■ **Directions for this task**: In the records below, find the line holding "VIEW MORE (265, 216)" and the line holding "Fale conosco (423, 55)". Set down both, with every line between them, exactly.
START Input records
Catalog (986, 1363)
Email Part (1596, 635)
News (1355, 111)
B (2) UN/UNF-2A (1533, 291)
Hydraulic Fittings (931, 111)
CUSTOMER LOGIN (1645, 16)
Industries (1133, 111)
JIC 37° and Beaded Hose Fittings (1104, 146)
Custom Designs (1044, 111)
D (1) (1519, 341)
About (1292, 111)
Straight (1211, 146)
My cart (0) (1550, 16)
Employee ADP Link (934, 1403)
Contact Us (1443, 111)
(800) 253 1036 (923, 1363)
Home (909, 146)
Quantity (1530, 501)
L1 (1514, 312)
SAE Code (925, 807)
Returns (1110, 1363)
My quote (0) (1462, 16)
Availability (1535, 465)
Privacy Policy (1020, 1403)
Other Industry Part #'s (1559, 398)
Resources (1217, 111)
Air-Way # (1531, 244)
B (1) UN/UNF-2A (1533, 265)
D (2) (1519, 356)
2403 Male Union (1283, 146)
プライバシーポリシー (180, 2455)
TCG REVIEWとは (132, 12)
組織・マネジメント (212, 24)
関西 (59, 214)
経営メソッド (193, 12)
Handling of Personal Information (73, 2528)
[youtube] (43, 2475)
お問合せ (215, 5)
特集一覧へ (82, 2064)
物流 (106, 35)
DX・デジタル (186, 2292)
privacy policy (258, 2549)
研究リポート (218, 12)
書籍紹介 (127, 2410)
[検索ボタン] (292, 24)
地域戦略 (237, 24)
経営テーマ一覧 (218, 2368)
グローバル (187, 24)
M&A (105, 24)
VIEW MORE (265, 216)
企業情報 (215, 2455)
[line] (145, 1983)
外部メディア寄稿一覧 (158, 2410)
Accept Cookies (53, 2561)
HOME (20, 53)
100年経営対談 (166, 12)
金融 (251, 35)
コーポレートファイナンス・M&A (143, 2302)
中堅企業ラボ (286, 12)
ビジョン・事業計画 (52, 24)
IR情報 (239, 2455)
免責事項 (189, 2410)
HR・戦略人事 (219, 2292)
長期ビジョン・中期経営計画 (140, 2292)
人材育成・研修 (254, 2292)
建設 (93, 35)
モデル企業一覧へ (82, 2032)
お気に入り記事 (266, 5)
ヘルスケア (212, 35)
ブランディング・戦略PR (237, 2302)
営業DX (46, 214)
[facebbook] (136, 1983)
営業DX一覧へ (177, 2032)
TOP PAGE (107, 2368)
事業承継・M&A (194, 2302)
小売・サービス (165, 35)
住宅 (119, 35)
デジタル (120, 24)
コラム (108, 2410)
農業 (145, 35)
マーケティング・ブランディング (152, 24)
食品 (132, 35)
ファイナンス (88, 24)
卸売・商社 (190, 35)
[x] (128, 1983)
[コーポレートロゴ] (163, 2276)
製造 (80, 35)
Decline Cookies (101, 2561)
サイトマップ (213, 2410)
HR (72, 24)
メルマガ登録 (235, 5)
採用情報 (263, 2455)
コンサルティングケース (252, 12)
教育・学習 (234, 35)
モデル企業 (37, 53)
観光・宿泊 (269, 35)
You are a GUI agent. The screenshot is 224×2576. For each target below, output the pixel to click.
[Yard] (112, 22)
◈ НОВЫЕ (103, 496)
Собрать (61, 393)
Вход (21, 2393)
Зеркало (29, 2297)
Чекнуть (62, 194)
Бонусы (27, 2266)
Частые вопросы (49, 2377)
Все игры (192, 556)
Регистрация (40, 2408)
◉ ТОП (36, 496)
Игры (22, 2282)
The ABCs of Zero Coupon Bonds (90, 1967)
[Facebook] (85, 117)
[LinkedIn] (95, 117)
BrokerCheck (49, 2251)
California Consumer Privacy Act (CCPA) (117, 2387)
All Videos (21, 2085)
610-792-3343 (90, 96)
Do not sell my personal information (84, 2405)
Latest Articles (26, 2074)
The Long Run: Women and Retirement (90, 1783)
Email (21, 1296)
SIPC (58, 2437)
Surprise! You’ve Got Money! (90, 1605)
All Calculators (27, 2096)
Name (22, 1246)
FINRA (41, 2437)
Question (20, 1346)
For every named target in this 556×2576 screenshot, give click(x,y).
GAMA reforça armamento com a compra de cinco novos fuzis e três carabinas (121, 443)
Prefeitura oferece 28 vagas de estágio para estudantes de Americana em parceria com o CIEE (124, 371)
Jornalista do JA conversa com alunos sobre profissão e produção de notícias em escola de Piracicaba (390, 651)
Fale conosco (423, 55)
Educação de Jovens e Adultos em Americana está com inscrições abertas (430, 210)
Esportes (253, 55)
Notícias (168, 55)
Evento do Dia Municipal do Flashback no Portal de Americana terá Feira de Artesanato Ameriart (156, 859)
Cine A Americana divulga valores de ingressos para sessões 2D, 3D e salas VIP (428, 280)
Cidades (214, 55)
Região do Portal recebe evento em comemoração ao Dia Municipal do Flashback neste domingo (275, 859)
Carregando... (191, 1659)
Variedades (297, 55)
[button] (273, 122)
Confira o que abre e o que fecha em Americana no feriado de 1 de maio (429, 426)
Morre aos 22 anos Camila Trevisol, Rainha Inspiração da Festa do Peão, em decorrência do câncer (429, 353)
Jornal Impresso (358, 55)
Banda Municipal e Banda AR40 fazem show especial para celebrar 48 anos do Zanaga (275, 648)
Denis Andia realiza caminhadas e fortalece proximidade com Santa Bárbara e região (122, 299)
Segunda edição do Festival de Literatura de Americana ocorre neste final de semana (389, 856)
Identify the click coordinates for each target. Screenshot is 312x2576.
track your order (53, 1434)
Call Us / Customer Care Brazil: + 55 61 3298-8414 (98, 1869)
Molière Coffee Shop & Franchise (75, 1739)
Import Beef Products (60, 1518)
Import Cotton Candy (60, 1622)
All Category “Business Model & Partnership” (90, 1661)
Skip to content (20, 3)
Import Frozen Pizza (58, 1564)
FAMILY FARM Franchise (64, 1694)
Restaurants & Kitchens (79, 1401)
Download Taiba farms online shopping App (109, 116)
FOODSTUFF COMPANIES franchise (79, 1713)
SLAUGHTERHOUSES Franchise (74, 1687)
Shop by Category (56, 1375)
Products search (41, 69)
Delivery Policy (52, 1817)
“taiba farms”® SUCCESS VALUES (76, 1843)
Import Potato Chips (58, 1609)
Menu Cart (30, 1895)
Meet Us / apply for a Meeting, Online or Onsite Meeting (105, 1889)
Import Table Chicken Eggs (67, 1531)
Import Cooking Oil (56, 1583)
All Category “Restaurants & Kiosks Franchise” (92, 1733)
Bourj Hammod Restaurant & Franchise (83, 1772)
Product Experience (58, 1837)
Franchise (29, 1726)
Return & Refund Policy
END Input records
■ **Final answer**:
VIEW MORE (265, 216)
企業情報 (215, 2455)
[line] (145, 1983)
外部メディア寄稿一覧 (158, 2410)
Accept Cookies (53, 2561)
HOME (20, 53)
100年経営対談 (166, 12)
金融 (251, 35)
コーポレートファイナンス・M&A (143, 2302)
中堅企業ラボ (286, 12)
ビジョン・事業計画 (52, 24)
IR情報 (239, 2455)
免責事項 (189, 2410)
HR・戦略人事 (219, 2292)
長期ビジョン・中期経営計画 (140, 2292)
人材育成・研修 (254, 2292)
建設 (93, 35)
モデル企業一覧へ (82, 2032)
お気に入り記事 (266, 5)
ヘルスケア (212, 35)
ブランディング・戦略PR (237, 2302)
営業DX (46, 214)
[facebbook] (136, 1983)
営業DX一覧へ (177, 2032)
TOP PAGE (107, 2368)
事業承継・M&A (194, 2302)
小売・サービス (165, 35)
住宅 (119, 35)
デジタル (120, 24)
コラム (108, 2410)
農業 (145, 35)
マーケティング・ブランディング (152, 24)
食品 (132, 35)
ファイナンス (88, 24)
卸売・商社 (190, 35)
[x] (128, 1983)
[コーポレートロゴ] (163, 2276)
製造 (80, 35)
Decline Cookies (101, 2561)
サイトマップ (213, 2410)
HR (72, 24)
メルマガ登録 (235, 5)
採用情報 (263, 2455)
コンサルティングケース (252, 12)
教育・学習 (234, 35)
モデル企業 (37, 53)
観光・宿泊 (269, 35)
You are a GUI agent. The screenshot is 224×2576. For each target below, output the pixel to click.
[Yard] (112, 22)
◈ НОВЫЕ (103, 496)
Собрать (61, 393)
Вход (21, 2393)
Зеркало (29, 2297)
Чекнуть (62, 194)
Бонусы (27, 2266)
Частые вопросы (49, 2377)
Все игры (192, 556)
Регистрация (40, 2408)
◉ ТОП (36, 496)
Игры (22, 2282)
The ABCs of Zero Coupon Bonds (90, 1967)
[Facebook] (85, 117)
[LinkedIn] (95, 117)
BrokerCheck (49, 2251)
California Consumer Privacy Act (CCPA) (117, 2387)
All Videos (21, 2085)
610-792-3343 (90, 96)
Do not sell my personal information (84, 2405)
Latest Articles (26, 2074)
The Long Run: Women and Retirement (90, 1783)
Email (21, 1296)
SIPC (58, 2437)
Surprise! You’ve Got Money! (90, 1605)
All Calculators (27, 2096)
Name (22, 1246)
FINRA (41, 2437)
Question (20, 1346)
For every named target in this 556×2576 screenshot, give click(x,y).
GAMA reforça armamento com a compra de cinco novos fuzis e três carabinas (121, 443)
Prefeitura oferece 28 vagas de estágio para estudantes de Americana em parceria com o CIEE (124, 371)
Jornalista do JA conversa com alunos sobre profissão e produção de notícias em escola de Piracicaba (390, 651)
Fale conosco (423, 55)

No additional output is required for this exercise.